Guy Ritchie est né au Royaume Uni, à Hertfordshire, en 1968, second enfant de Amber Parkinson et de John Ritchie, ex-marine devenu manager dans une entreprise de publicité.
Il s’intéresse très tôt au cinéma, mais refuse d’entrer dans une école dédiée, et décide donc de passer plus de dix ans à voyager dans différents pays. A 25 ans, il décide de rentrer dans le monde du cinéma, et décroche un rôle de stagiaire à la mise en scène. Il réalise pendant plusieurs années des courts-métrages et des clips vidéos.

Ses films

En 1995, après un court-métrage avec, en tête d’affiche, l’actrice Trudie Styler, celle-ci décide d’investir dans le prochain film du jeune réalisateur, qui, quelques années plus tard, voit le jour sous le nom de Arnaques, Crimes et Botanique, avec, dans le rôle principal, un certain Jason Statham, encore presque inconnu.

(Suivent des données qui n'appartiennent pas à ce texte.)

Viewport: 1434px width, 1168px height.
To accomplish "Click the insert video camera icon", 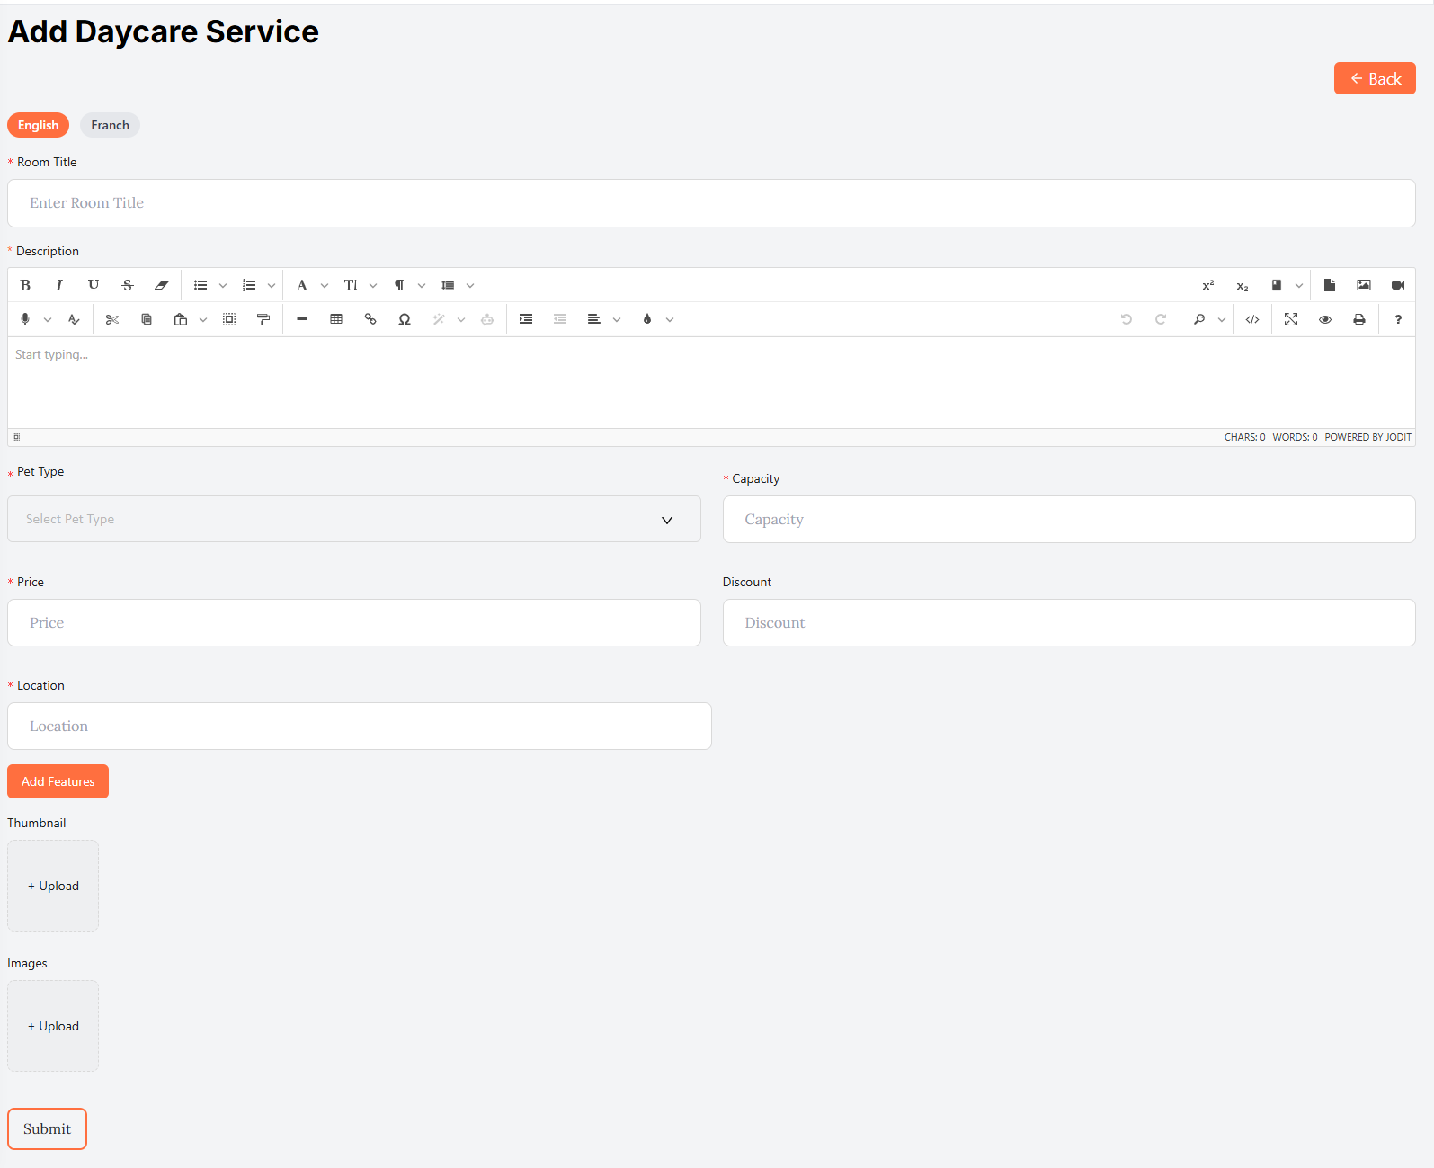I will point(1398,285).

Après des petit films, le réalisateur anglais obtient finalement l’admiration du public avec Snatch, en 2000, avec Brad Pitt, Jason Statham ou encore Benicio Del Torro. En 2008, Rock N Rolla arrive dans les salles, et confirme encore plus son style visuel, le genre gangster à l’anglaise qu’il affectionne tant, et, encore une fois, de nombreux acteurs connus au casting. Sa consécration et son ascension à Hollywood commencent réellement en 2009, quand la Warner lui demande d’adapter à l’écran les aventures du plus célèbres des détectives anglais, Sherlock Holmes, interprété par Robert Downey Jr. Il dirige ensuite la suite en 2011, avec Jeux d’Ombres. Il réalise et co-écrit, en 2015, Agent très spéciaux : Code Uncle, puis, en 2017, La légende du Roi Arthur. En 2019, il signe pour deux productions l’adaptation de Aladin, par Disney, et The gentlemen, avec Matthew McConaughey, Charlie Hunnam, Colin Farrel et Michelle Dockery.

Son style

Monteur de l’extrême, il est un fantastique concepteur visuel, capable de révolutionner la manière de gérer le mouvement : sans lui, des réalisateurs comme Matthew Vaughn, Joe Wright ou Zach Znyder n’en seraient pas là aujourd’hui.
Ce qui fait la force de Guy Ritchie, c’est avant tout son envie de dynamiter les codes du genre, ne cherchant pas à se satisfaire dans sa zone de confort cinématographique : Guy Ritchie va implanter et bouleverser les codes du cinéma classique, comme des transitions encore jamais vues au cinéma, des personnages qui parlent directement au spectateurs, de l’écritures sur la pellicule et des visuels très recherchés.

Critique

Pour certains, Guy Ritchie est simplement un allumé, qui use des codes du cinéma pour plonger le spectateur dans un monde où le visuel prime sur tout, où le narratif n’est pas une nécessité pour qu’une œuvre soit bien aboutie. Mais il arrive à imposer un style visuel qui redonne de la vie à des mythes comme le roi Arthur, qui amènent le spectateur à se dire qu’une œuvre historique peut aussi être dynamique et décalée, et devient un moment de pur cinéma.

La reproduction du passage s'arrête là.